Quartieri distrutti a Bartella, Iraq

Ho seguito l’artista cristiano siriaco Matti al Kanon e suo figlio nel recupero dei dipinti abbandonati per tre anni nella loro casa a Bartella, da poco liberata dalla presenza dell’Isis. Nella collezione, tre tele a tema cristiano erano state trovate dai jihadisti e squarciate con dei pugnali. Dopo il recupero, Matti al Kanon ha ricucito gli squarci inferti dai pugnali come forma di rifiuto per la guerra e come messaggio di speranza per il ritorno alla pace in Iraq, appunto “Back to Life in Iraq”.

Matti al-Kanun esamina gli squarci praticati dai jihadisti

Parte del progetto ha interessato anche Ca’ Foscari, a partire dalle studentesse del corso di laurea in Scienze chimiche per la conservazione e il restauro di via Torino, coinvolte direttamente nella riparazione di una delle tre opere deturpate, la Deposizione di cristo. Poi ancora Ca’ Foscari, stavolta tramite il Center for the Humanities and Social Change diretto dal professor Shaul Bassi. Grazie al sostegno del HSCIF e all’impegno di altre istituzioni, siamo riusciti a recuperare le opere e a portarle a Venezia per esporle all’Oratorio di San Ludovico e poi sull’isola di San Servolo (qui il servizio Rai dell’epoca), alla presenza dell’autore, Matti al Kanon. La storia di al Kanon è raccontata in un breve documentario realizzato con le immagini raccolte durante il recupero delle opere.    

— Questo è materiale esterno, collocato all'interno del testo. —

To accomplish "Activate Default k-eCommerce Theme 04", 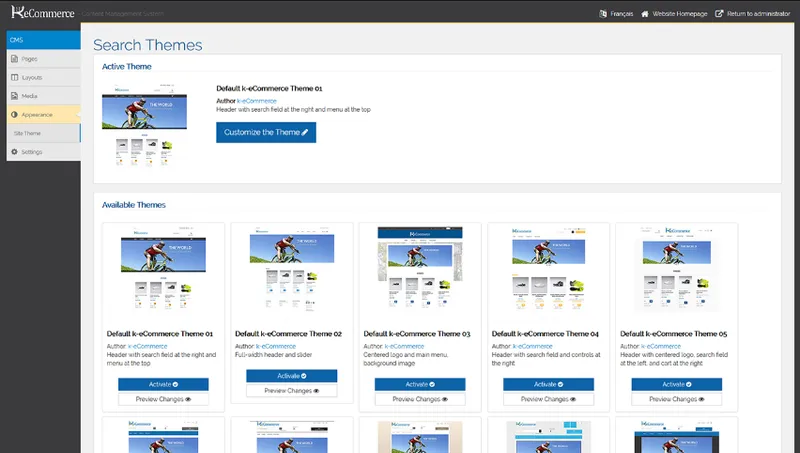I will [548, 384].
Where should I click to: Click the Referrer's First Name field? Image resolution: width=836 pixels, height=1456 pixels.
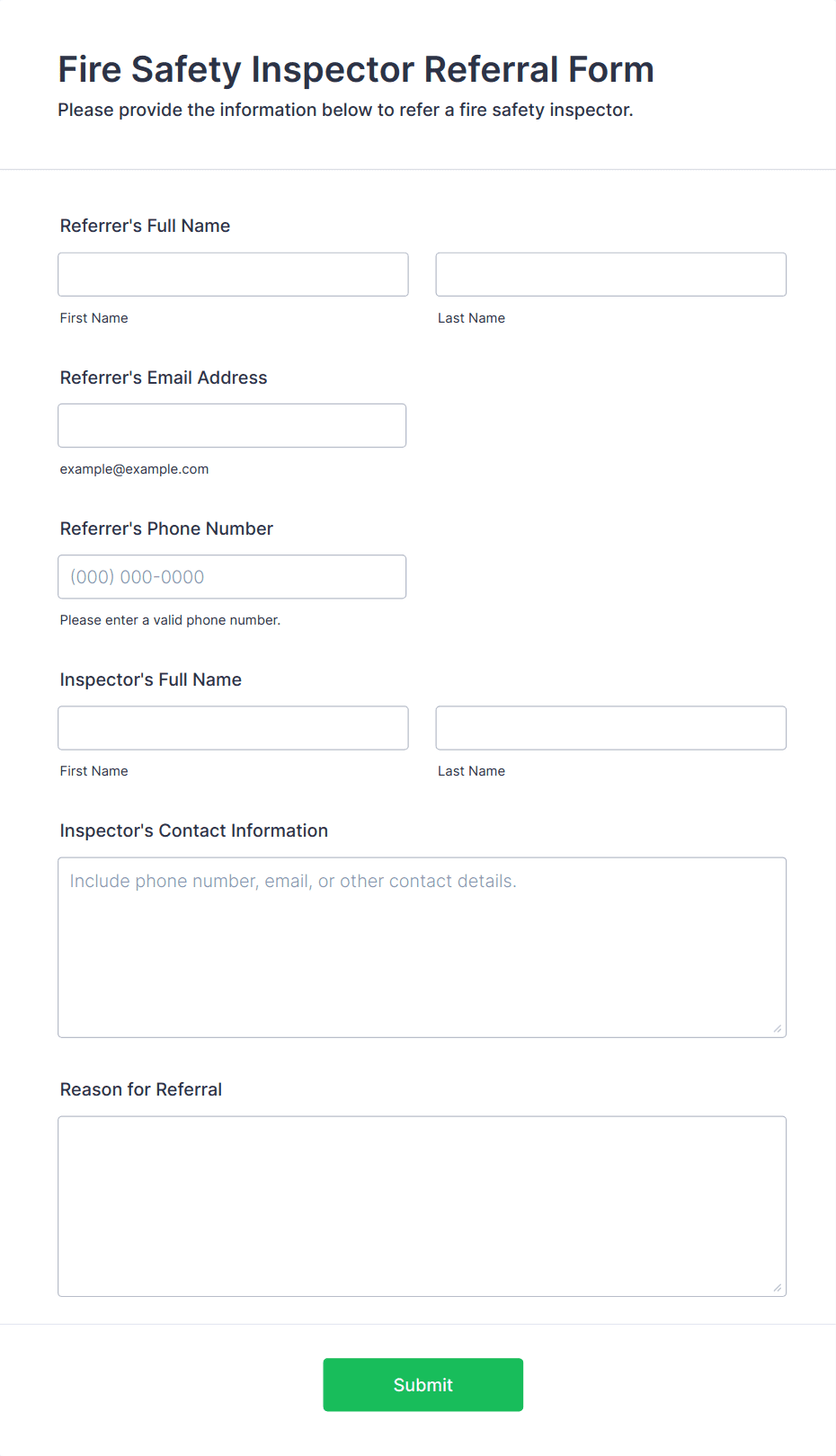(233, 274)
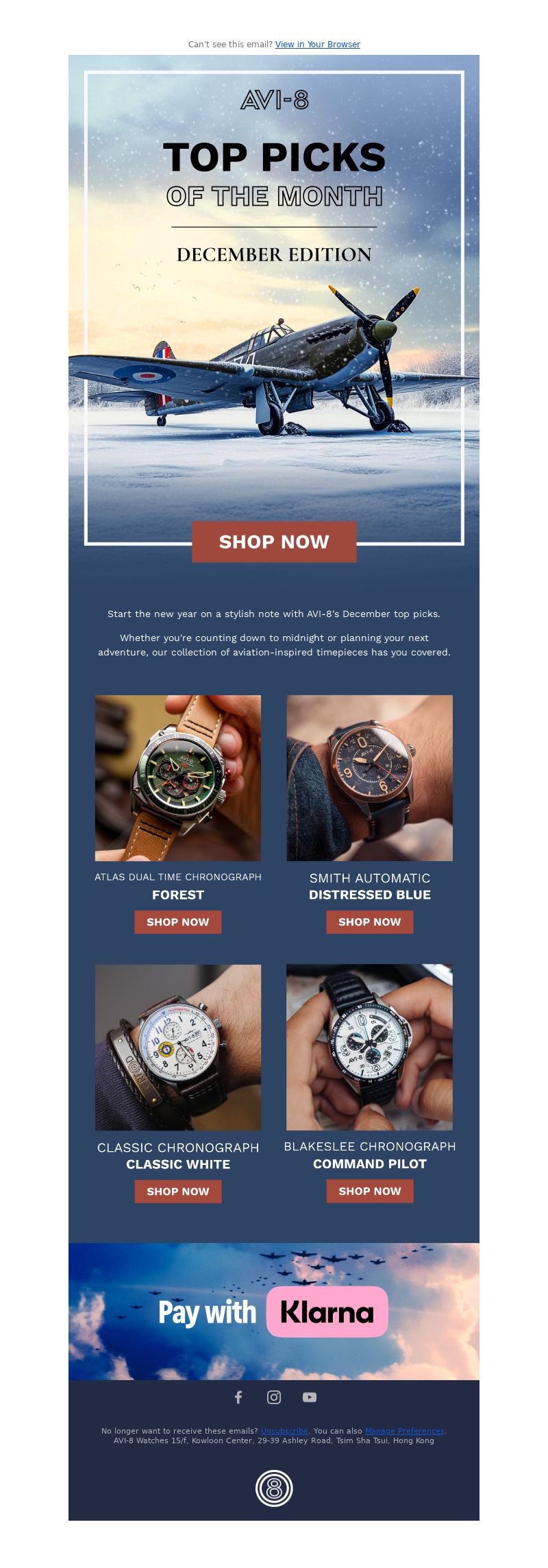
Task: Click the Unsubscribe link
Action: coord(284,1431)

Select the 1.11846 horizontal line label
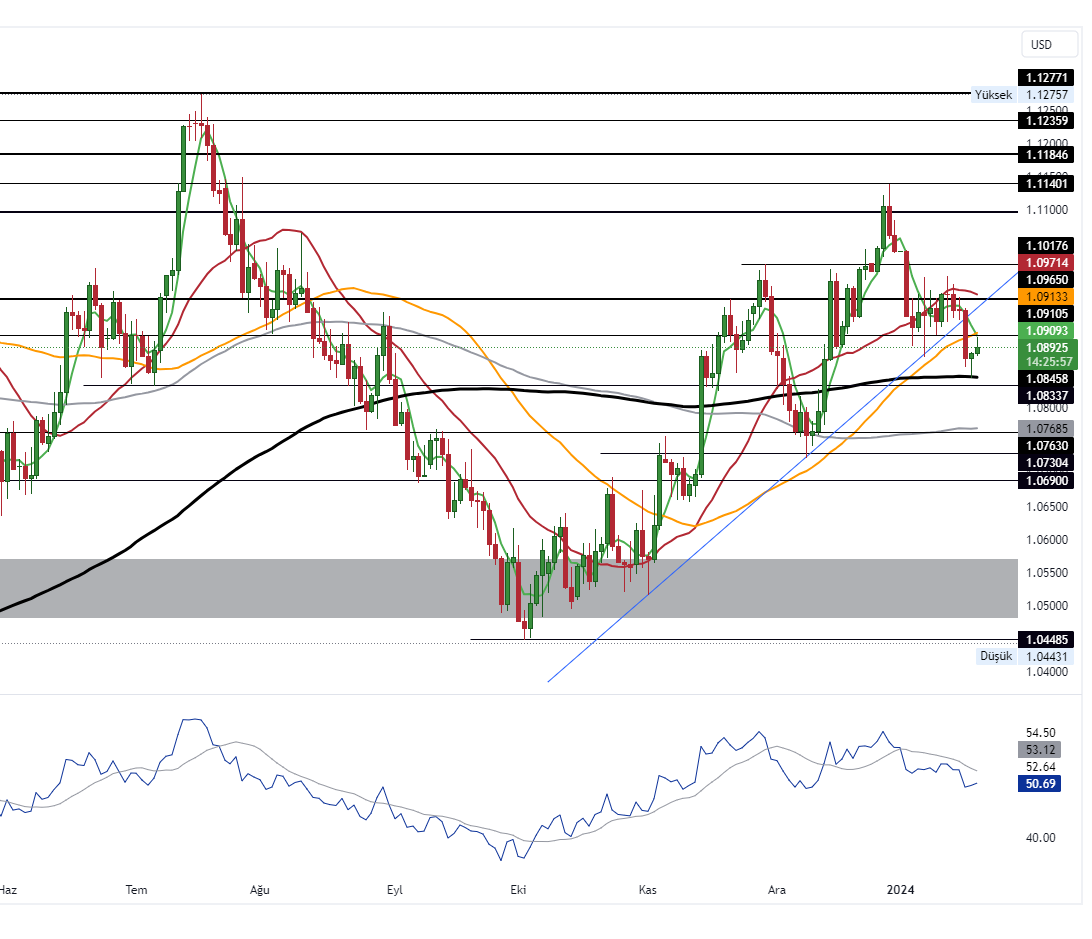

Tra i tuoi numerosi progetti c’è anche Kinnaur Himalaya, il racconto di una comunità che ti ha impegnato per 16 anni. Dove e come è nato questo progetto? Cosa ti ha spinto a dedicarti a questo mondo così diverso dal nostro?

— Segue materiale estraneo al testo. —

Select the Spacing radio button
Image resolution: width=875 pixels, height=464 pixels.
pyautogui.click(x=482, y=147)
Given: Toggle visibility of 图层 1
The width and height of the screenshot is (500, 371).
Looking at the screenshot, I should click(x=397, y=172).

Kinnaur Himalaya” è un progetto più recente, di fatto la ripresa e la conclusione della tesi di laurea succitata, svolta in Himalaya nel 2003. Tra il 2018 e il 2019 ho trascorso altri 4 mesi in Kinnaur, ampliando la ricerca originaria poi raccolta nel libro “Kinnaur Himalaya, al confine tra ordine e caos” e in un documentario intitolato “Kinnaur Himalaya”, presentato in prima mondiale al Trento Film Festival, poi all’International Festival of Ethnological Film di Belgrado e recentemente premiato con il Prize Mountain Wilderness al 38° Torello Mountain Film Festival, in Catalogna (Spagna).
Per me tornare in Kinnaur è servito a chiudere un ciclo e, se vogliamo, a dare un senso a un lavoro rimasto a lungo il pass per garantirmi la laurea. Insomma, volevo togliere questa ricerca dallo scaffale in cui era arenata con la tesi, per portarla in superficie e divulgarla rendendola accessibile a un pubblico ampio. Del resto, è in Kinnaur dove per me tutto ha avuto inizio.    

Cos’è per te Ca’ Foscari Alumni? Cosa rappresenta per te come iniziativa, cosa vorresti offrisse l’Associazione, a che iniziative e progetti ti piacerebbe partecipare o dare il tuo contributo?

Alumni è senz’altro un’opportunità per noi Cafoscarini, serve a non perdere il legame con l’Università, che resta il luogo in cui ci siamo formati e siamo cresciuti. A prescindere dalle carriere di ciascuno, ritengo sia vitale preservare un legame con il mondo universitario. Dall’Associazione mi aspetto l’organizzazione di iniziative concrete, magari incontri annuali tra laureati degli stessi corsi o degli stessi anni. Oppure maggiore coinvolgimento di certi profili (laureati che hanno avuto carriere di un certo tipo) nella formazione degli studenti odierni, e non solo per eventi celebrativi. Come contributo credo di poter essere utile durante i cosiddetti “open day” per i ragazzi che dalle superiori devono decidere in quale Università iscriversi. Poi ancora, potrei portare la mia testimonianza alle nuove matricole, attività che già mi è capitato di fare, seppur in modo sporadico.

Che messaggio vuoi lasciare agli altri Alumni, in particolare ai neolaureati?

Siate orgogliosi di essere Cafoscarini.